Damals hatte sich laut der BSG-Urteilsverkündung die spätere Klägerin, eine Sozialversicherungsangestellte bei der Deutschen Rentenversicherung in Hessen, auf dem Weg zu einer gemeinschaftlichen Wanderung einen Sturz zugezogen und im Zuges dessen eine Ellenbogenprellung sowie eine Verstauchung und Prellung des Handgelenks erlitten.

Arbeitsunfall auf dem Betriebsweg?

Diesen Unfall wollte die Frau als Arbeitsunfall anerkennen lassen, aber die zuständige Unfallkasse wollte dem Antrag nicht folgen. Danach reichte die Betroffene eine Klage beim Sozialgericht (SG) in Kassel ein und bekam zunächst recht. Gegen die Entscheidung, dass das Unfallereignis ein Arbeitsunfall war, legte die Unfallkasse Berufung beim Hessischen Landessozialgericht (LSG) ein, die wiederum das Urteil des SG aufhob und die Klage abwies. Das LSG argumentierte in seinem Urteil vom 29.04.2014, dass die Weihnachtsfeier nicht von der Autorität der Dienststellenleitung gedeckt gewesen sei.

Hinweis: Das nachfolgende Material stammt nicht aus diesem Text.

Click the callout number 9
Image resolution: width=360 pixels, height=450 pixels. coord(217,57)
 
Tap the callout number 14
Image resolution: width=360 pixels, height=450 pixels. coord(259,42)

Die beim Bundessozialgericht (BSG) eingelegte Revision der Klägerin hat letztlich ihre rechtliche Position bestätigt, die bei ihrem Unfall auf dem Weg zur gemeinschaftlichen Weihnachtsfeier-Wanderung § 8 Abs 1 SGB VII zitierte, der sich mit einem Arbeitsunfall auf dem Betriebsweg befasst.

Die Richter des BGS stellten in ihrem inzwischen veröffentlichten Urteil vom 05. Juli 2016 (B 2 U 19/14 R) fest, dass es sich bei dem Unfall auf der Weihnachtsfeier tatsächlich um einen in der gesetzlichen Unfallversicherung versicherten Arbeitsunfall gemäß §§ 2 Abs. 1 Nr. 1, 8 Abs. 1 Siebtes Buch Sozialgesetzbuch (SGB VII) gehandelt hat.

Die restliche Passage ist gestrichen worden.